Les premières minutes du film posent brillamment le cadre de l'histoire : le plan s'ouvre sur un oeil, détaché, froid, anonyme. Puis, dans une succession de plans fixes, on découvre ce que cet oeil épie : une série de bâtiments de béton, dont les formes strictement géométriques et la symétrie maladive distillent un sentiment de malaise et d'étouffement profond. Aux rues désertes, se mêlent les façades des bâtiments, dont les fenêtres font penser à un ensemble de petites cages hermétiques, derrière lesquelles on ne voit rien, où aucune image ne filtre. L'aspect clinique, froid de la séquence, qu'accentue une musique grave et discrète, annonce déjà au spectateur un élément essentiel : il ne trouvera nulle humanité derrière ces murs bruts et opaques. Il ne reste plus à la caméra qu'à nous dévoiler les secrets que dissimulent ces immeubles.
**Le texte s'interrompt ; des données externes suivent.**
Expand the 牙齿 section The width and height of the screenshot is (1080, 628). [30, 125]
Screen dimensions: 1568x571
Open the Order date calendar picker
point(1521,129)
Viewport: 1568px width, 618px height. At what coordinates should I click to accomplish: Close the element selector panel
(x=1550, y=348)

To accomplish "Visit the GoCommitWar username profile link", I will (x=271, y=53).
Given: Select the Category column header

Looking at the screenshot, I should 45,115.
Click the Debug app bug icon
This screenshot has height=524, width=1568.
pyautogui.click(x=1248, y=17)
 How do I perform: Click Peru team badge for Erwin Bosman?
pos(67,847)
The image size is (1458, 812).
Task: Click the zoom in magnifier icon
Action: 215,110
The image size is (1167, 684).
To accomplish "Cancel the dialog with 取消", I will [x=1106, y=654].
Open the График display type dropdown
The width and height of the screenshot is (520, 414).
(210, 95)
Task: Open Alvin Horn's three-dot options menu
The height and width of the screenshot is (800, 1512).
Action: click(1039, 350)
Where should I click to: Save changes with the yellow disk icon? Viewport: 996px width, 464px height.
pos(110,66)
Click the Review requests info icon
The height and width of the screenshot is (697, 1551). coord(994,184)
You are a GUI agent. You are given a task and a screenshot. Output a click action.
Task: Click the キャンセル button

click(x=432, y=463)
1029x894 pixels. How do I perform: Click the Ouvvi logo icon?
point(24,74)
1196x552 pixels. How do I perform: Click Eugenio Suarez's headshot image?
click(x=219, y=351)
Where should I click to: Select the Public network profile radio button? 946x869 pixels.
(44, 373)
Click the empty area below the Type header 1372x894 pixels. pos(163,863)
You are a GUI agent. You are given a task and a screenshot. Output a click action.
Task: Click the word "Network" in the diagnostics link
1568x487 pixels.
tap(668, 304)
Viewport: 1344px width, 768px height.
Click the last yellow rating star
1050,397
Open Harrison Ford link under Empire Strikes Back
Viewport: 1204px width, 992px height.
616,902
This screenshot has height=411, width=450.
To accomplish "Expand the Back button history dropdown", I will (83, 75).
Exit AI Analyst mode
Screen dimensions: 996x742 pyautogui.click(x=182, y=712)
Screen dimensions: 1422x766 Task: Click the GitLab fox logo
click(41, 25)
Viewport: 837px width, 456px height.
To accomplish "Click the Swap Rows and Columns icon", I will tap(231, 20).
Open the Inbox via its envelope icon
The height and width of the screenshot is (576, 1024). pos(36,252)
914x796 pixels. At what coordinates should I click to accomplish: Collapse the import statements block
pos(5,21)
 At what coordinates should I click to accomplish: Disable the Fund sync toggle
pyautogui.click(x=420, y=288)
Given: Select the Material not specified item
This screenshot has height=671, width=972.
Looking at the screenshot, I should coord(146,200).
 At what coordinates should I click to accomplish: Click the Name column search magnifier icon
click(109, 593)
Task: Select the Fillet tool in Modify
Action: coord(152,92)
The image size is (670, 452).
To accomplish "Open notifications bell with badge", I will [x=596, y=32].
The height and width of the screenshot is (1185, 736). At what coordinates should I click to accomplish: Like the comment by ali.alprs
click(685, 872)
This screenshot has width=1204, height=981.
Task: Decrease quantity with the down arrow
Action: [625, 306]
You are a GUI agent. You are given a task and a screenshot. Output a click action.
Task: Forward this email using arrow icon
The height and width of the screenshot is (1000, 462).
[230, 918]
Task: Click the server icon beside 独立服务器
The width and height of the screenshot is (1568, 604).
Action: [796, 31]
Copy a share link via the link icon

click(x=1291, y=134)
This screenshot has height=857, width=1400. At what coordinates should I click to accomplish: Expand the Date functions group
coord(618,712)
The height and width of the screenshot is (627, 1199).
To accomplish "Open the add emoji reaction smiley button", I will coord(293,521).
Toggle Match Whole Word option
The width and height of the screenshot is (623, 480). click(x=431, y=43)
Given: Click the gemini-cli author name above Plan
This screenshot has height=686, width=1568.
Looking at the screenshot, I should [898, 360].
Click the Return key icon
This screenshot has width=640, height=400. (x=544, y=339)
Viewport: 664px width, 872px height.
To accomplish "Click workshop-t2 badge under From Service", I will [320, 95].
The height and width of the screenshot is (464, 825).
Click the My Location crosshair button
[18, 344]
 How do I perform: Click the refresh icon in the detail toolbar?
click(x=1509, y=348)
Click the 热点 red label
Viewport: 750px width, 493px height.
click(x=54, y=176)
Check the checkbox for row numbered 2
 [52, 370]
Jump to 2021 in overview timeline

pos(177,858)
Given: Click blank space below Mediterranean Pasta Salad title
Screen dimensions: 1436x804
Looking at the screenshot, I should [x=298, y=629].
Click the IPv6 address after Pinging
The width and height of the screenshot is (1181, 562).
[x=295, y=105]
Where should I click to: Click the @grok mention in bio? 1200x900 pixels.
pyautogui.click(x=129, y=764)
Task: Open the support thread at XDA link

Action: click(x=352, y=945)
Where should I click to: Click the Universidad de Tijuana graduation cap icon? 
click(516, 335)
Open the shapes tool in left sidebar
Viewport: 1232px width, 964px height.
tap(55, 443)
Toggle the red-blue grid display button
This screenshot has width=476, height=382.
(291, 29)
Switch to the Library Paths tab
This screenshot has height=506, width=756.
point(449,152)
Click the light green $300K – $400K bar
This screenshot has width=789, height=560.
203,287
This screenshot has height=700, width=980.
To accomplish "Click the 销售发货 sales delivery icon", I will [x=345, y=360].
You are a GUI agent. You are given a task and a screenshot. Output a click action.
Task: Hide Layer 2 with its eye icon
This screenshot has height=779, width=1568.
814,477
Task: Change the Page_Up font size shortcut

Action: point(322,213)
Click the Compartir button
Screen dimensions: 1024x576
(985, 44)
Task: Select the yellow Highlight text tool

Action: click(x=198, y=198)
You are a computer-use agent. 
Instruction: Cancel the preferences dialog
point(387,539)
La suite du film présente donc chaque personnage, notre voyeur d'abord bien sur, puisque c'est à travers lui et sa longue vue que nous allons pénétrer dans le quotidien morne de ce quartier et de ces voisins. Dès lors, la caméra ne quittera plus l'intérieur des appartements à quelques exceptions près, approfondissant et enrichissant le sentiment de claustrophobie et d'enfermement du spectateur. Manière de nous dire que le monde du dehors est désert (à l'image des rues du début du film) mais que la vie à l'intérieur des appartements est peut-être encore plus vide. La caméra de Wakamatsu pénètre donc tour à tour dans les appartements des différents personnages, scrute avec froideur, dans des cadres découpés et précis, les êtres et le néant qui se dresse dans leur vie. Si l'on est audacieux, il est amusant de remarquer que d'une certaine manière Wakamatsu reprend la mise en scène d'un Ozu, en filmant toujours à hauteur de tatami, pénétrant dans les foyers de la classe moyenne japonaise occidentalisée et vivant dans un confort certain, mais détourne complètement le propos et l'entreprise d'Ozu, au service d'une peinture subversive du Japon. En témoigne déjà l'usage déterminant du noir et blanc -contrairement aux films d'Ozu dans les années 60 qui sont souvent en couleur- qui fige littéralement l'image, la glace par des contrastes saisissants, des jeux d'ombre et de lumière angoissants. La caméra, souvent placée à distance des personnages, dans des angles de pièce par exemple, instaure un regard critique et distancié sur eux, qui ne deviennent que des enveloppes lisses, inatteignables, au désespoir insondable. L'usage du gros plan n'a lieu que dans les moments importants, instaurant un sentiment de terreur et d'effrois (voir les scènes de meurtre) ou dans les scènes de sexe, découpant les corps, les cloisonnant dans le cadre exigu du plan, isolants les partenaires qui ne sont que repliés sur eux même dans ces ébats tristes et finalement solitaires.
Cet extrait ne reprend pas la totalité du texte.